▸ Assignment
All of the entries should be returned without a single change.

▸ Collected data
★ ★ ★ ★ ★ ★ ★
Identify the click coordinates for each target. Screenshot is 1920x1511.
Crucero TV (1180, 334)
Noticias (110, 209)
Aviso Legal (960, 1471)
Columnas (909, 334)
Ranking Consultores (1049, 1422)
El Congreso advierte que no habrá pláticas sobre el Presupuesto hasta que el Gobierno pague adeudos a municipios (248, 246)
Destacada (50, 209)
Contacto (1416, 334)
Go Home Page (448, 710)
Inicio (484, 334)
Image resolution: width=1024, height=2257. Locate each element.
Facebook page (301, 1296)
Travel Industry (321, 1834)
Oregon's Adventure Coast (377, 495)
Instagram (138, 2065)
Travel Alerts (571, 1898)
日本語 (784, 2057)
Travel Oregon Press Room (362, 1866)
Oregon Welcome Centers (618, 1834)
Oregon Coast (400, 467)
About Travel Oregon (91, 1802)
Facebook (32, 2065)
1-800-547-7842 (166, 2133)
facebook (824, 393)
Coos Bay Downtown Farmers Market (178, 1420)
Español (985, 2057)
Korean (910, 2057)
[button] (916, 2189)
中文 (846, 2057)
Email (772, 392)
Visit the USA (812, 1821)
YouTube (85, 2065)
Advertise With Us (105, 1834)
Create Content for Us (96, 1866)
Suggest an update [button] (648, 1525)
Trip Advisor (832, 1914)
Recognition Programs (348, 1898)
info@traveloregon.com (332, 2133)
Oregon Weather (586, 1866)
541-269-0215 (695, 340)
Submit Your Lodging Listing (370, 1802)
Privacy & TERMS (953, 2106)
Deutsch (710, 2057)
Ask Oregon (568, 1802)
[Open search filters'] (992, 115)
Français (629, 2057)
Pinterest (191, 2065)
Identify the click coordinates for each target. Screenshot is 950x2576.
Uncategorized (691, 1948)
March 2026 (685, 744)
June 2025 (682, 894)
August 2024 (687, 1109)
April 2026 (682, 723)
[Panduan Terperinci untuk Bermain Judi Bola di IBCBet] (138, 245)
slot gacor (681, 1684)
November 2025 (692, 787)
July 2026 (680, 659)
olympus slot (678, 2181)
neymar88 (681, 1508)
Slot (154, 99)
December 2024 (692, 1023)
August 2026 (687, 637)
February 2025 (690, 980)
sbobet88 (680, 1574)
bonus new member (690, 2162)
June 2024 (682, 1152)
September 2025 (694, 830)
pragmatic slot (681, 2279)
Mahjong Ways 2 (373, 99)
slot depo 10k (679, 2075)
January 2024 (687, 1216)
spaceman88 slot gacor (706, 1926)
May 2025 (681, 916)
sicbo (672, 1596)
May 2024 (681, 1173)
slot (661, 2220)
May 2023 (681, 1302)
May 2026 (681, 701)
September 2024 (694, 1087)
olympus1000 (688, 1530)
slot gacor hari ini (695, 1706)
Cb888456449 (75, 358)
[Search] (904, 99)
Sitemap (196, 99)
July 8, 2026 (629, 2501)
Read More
★ ★ ★ ★ ★ ★ ★
▸ Response to the task
Identify the click coordinates for each target. Screenshot is 1920x1511.
Crucero TV (1180, 334)
Noticias (110, 209)
Aviso Legal (960, 1471)
Columnas (909, 334)
Ranking Consultores (1049, 1422)
El Congreso advierte que no habrá pláticas sobre el Presupuesto hasta que el Gobierno pague adeudos a municipios (248, 246)
Destacada (50, 209)
Contacto (1416, 334)
Go Home Page (448, 710)
Inicio (484, 334)
Image resolution: width=1024, height=2257. Locate each element.
Facebook page (301, 1296)
Travel Industry (321, 1834)
Oregon's Adventure Coast (377, 495)
Instagram (138, 2065)
Travel Alerts (571, 1898)
日本語 (784, 2057)
Travel Oregon Press Room (362, 1866)
Oregon Welcome Centers (618, 1834)
Oregon Coast (400, 467)
About Travel Oregon (91, 1802)
Facebook (32, 2065)
1-800-547-7842 (166, 2133)
facebook (824, 393)
Coos Bay Downtown Farmers Market (178, 1420)
Español (985, 2057)
Korean (910, 2057)
[button] (916, 2189)
中文 (846, 2057)
Email (772, 392)
Visit the USA (812, 1821)
YouTube (85, 2065)
Advertise With Us (105, 1834)
Create Content for Us (96, 1866)
Suggest an update [button] (648, 1525)
Trip Advisor (832, 1914)
Recognition Programs (348, 1898)
info@traveloregon.com (332, 2133)
Oregon Weather (586, 1866)
541-269-0215 (695, 340)
Submit Your Lodging Listing (370, 1802)
Privacy & TERMS (953, 2106)
Deutsch (710, 2057)
Ask Oregon (568, 1802)
[Open search filters'] (992, 115)
Français (629, 2057)
Pinterest (191, 2065)
Identify the click coordinates for each target. Screenshot is 950x2576.
Uncategorized (691, 1948)
March 2026 (685, 744)
June 2025 (682, 894)
August 2024 (687, 1109)
April 2026 (682, 723)
[Panduan Terperinci untuk Bermain Judi Bola di IBCBet] (138, 245)
slot gacor (681, 1684)
November 2025 (692, 787)
July 2026 (680, 659)
olympus slot (678, 2181)
neymar88 (681, 1508)
Slot (154, 99)
December 2024 (692, 1023)
August 2026 (687, 637)
February 2025 (690, 980)
sbobet88 (680, 1574)
bonus new member (690, 2162)
June 2024 (682, 1152)
September 2025 (694, 830)
pragmatic slot (681, 2279)
Mahjong Ways 2 (373, 99)
slot depo 10k (679, 2075)
January 2024 (687, 1216)
spaceman88 slot gacor (706, 1926)
May 2025 (681, 916)
sicbo (672, 1596)
May 2024 (681, 1173)
slot (661, 2220)
May 2023 (681, 1302)
May 2026 (681, 701)
September 2024 (694, 1087)
olympus1000 (688, 1530)
slot gacor hari ini (695, 1706)
Cb888456449 (75, 358)
[Search] (904, 99)
Sitemap (196, 99)
July 8, 2026 (629, 2501)
Read More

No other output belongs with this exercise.